**Activity**
List every place where the excerpt about Margaret Morganroth Gullette says she had been a visiting scholar.

**Excerpt to read**

Margaret Morganroth Gullette (born 1941) is a resident scholar at the Women's Studies Research Center at Brandeis University. She is a writer of nonfiction, an essayist, and activist. Her contributions to the field of cultural studies of age include four books, the latest of which is Agewise: Fighting the New Ageism in America (2011).

== Early life and education==
Margaret Morganroth was born in Brooklyn, NY, the first child of Betty Morganroth and Martin Morganroth. She was educated through high school at public schools and received scholarships to go to college and graduate school. Morganroth Gullette holds a B.A. magna cum laude Phi Beta Kappa from Radcliffe College, a M.A. from University of California, Berkeley, and a Ph.D. from Harvard University.

==Career==
Before becoming a scholar in the Women's Studies Research Center in 1996, she had previously worked at the Harvard-Danforth Center for Teaching and Learning and had been a visiting scholar at Harvard; the Schlesinger Library, Radcliffe; Northeastern University; Wellesley Center for Research on Women. At the Danforth (now Bok) Center, she edited The Art and Craft of Teaching. She continues to publish in the field of pedagogy and education.

Working in the Schlesinger Library at Radcliffe, Gullette found a lost novel by the late nineteenth-century English feminist, Mona Caird, The Daughters of Danaus, and wrote an introduction for the Feminist Press reissue. Early in the feminist second wave, she published a feminist children's book called The Lost Bellybutton (1976).

She was invited to be the George A. Miller Visiting Professor, at the Center for Advanced Studies, University of Illinois (Urbana/ Champaign), in the spring of 2000. She is an advisory editor to the new journal, Age, Culture, Humanities: An Interdisciplinary Journal, and on the book series, Aging Studies in Europe (LIT Verlag). She is on the advisory committee of the European Network on Aging. She was on the advisory committee of the Journal of Aging, the Humanities, and the Arts, 2006 2010 and co editor, Age Studies Series, University Press of Virginia, 1993 1999.

== Major ideas ==

She is a critic of biological essentialism, defender of social constructionism, and opponent of 'middle ageism'" (Hepworth 1999, Abstract), and the author of an "increasingly influential range of publications on the social construction of ageing" (Hepworth 1999, 139) and the life course in the United States. She argues in several books (1997, 2004, 2011) that collective sociopolitical changes are necessary. Staging Age, edited by Valerie Barnes Lipscomb and Leni Marshall, gives credit to Gullette's work in establishing the field of age studies, and advancing concepts about how age can be considered a performance (Lipscomb and Marshall 2010, 1–3).

**Material provided**
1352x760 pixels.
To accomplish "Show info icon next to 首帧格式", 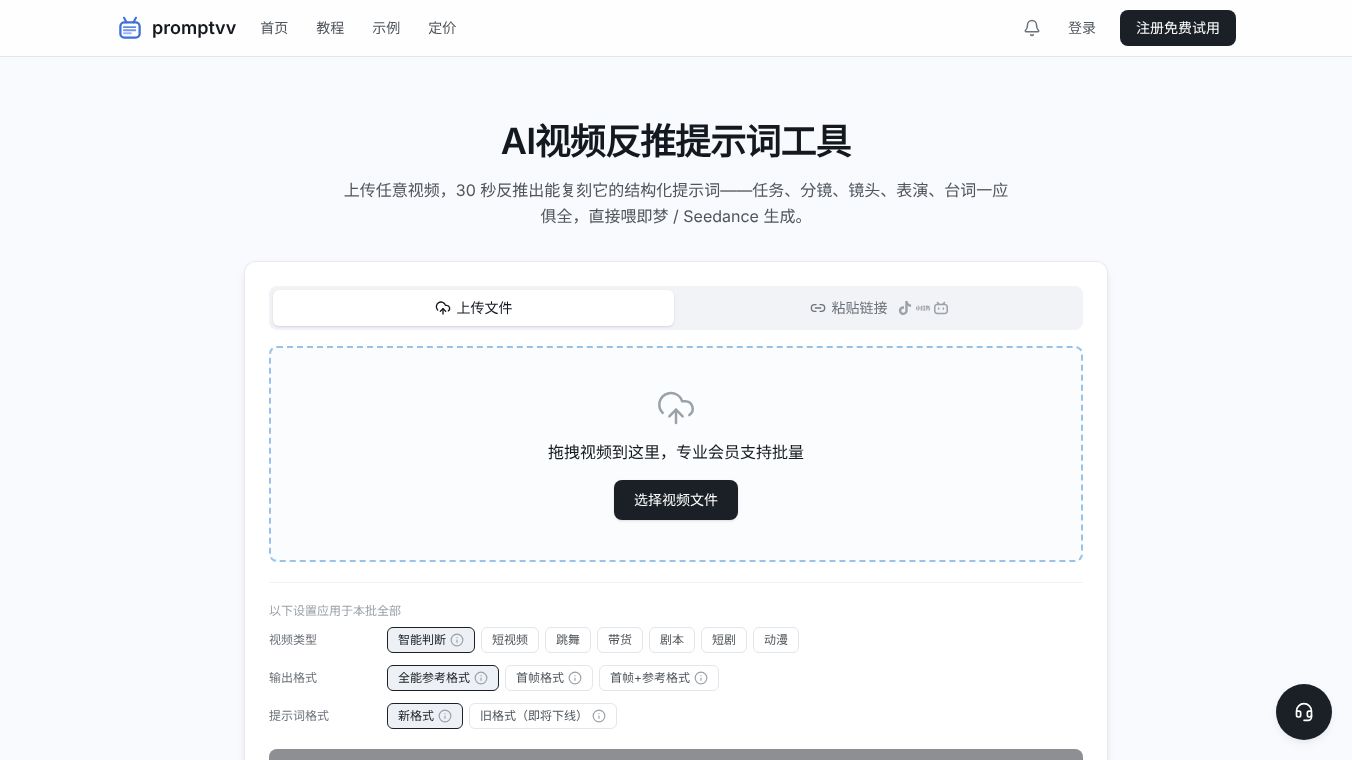I will tap(575, 678).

**Exercise result**
- Harvard
- the Schlesinger Library, Radcliffe
- Northeastern University
- Wellesley Center for Research on Women